Authors: DAIGH, AARON - North Dakota State University; Sauer, Thomas; XIAO, XINHUA - North Carolina State University; HORTON, ROBERT - Iowa State University

Submitted to: Agronomy Journal
Publication Type: Peer Reviewed Journal
Publication Acceptance Date: 12/27/2014
Publication Date: 4/6/2015
Citation: Daigh, A.L., Sauer, T.J., Xiao, X., Horton, R. 2015. Comparison of soil temperature- and water content-based models for determining soil-surface CO2 fluxes. Soil Science Society of America Journal. 107(3):1077-1086.

Interpretive Summary: Carbon dioxide (CO2) is a greenhouse gas. Soil management practices and cropping systems influence the amount of CO2 produced and released to the atmosphere. In this study, the amount of CO2 released from corn with and without a cover crop, soybean, and prairie systems with and without nitrogen fertilizer were measured every few days during the year. Different mathematical models were used to estimate the total amount of CO2 released by predicting the amount of CO2 released on the days between measurements. Soil temperature and water content data were used to predict soil CO2 release. Models developed from weekly average temperature and water content had smaller errors than when hourly data were used. Models that only used soil temperature rather than both temperature and water content were also more accurate. However, even the best model did not produce an estimate of CO2 release that was statistically different than a simple summing of the measured data. Some errors were associated with time so methods that could remove these errors make the models more effective. This research is of interest to policymakers, researchers, and land managers interested in improving estimates of annual CO2 release to the atmosphere from agricultural practices.

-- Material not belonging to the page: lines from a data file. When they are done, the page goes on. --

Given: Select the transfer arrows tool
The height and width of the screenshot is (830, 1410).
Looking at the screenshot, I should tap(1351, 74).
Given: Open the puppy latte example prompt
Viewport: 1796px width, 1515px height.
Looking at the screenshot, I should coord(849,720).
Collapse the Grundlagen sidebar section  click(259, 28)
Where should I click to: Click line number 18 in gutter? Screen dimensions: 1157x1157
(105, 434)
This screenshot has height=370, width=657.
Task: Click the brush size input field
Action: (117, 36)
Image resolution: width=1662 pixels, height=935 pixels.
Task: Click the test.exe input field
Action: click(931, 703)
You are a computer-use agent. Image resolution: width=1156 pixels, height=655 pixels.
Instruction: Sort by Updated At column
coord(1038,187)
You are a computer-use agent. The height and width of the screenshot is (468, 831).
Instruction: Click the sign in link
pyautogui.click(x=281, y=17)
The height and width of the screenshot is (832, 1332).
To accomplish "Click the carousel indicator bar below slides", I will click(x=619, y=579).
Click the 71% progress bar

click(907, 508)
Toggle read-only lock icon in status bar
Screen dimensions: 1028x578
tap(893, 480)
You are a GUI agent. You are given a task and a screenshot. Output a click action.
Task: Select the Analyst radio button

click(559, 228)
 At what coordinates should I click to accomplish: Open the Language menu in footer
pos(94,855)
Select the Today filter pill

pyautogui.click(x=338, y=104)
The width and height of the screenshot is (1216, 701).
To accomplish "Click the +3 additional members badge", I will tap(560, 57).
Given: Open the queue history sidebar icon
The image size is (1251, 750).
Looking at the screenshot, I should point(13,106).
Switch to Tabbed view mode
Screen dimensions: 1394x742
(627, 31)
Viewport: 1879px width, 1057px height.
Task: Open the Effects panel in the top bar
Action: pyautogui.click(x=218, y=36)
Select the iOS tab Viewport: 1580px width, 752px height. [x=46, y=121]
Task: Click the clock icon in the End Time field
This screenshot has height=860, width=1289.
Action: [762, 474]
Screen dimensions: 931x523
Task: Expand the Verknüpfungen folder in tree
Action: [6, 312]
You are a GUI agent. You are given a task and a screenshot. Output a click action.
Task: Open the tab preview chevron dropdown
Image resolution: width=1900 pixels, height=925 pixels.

Technical Abstract: Soil-surface CO2 efflux (SCE) models are appealing due to expense and labor of fine temporal- and spatial-resolution field measurements. However, several simple SCE models are reported in the literature. Our objective was to compare and validate selected soil temperature (Ts)- and water content ('v)-based equations for modeling SCE and growing-season SCE among a variety of cropping systems and land management practices. Soil-surface CO2 effluxes were measured and modeled for grain-harvested corn-soybean rotations, grain- and stover-harvested continuous corn systems with and without a cover crop, and mixed reconstructed prairies with and without N fertilization on soils with a history of subsurface drainage. Soil-surface CO2 effluxes, Ts and 'v were monitored from 2008 to 2011. Models calibrated with weekly measured SCE, Ts and 'v produced lower RMSEs compared to models calibrated with hourly measured data. Model selection significantly affected SCE estimations with models that only use Ts parameters having lower RMSE than models that use both Ts and 'v. However, the model that produced the lowest RMSE during validation, estimated growing-season SCE that did not significantly differ from numerical integration of weekly measured SCE. All models had similar residual errors with autocorrelated temporal trends at both the monthly, weekly, and hourly time scales. The use of autoregressive moving average functions precisely described these temporal errors. To accurately model SCE and to scale across time, improvements of simple Ts- and 'v-based SCE models are needed if accurate and precise determination of carbon balances and useful land-management decision-making tools are to be obtained.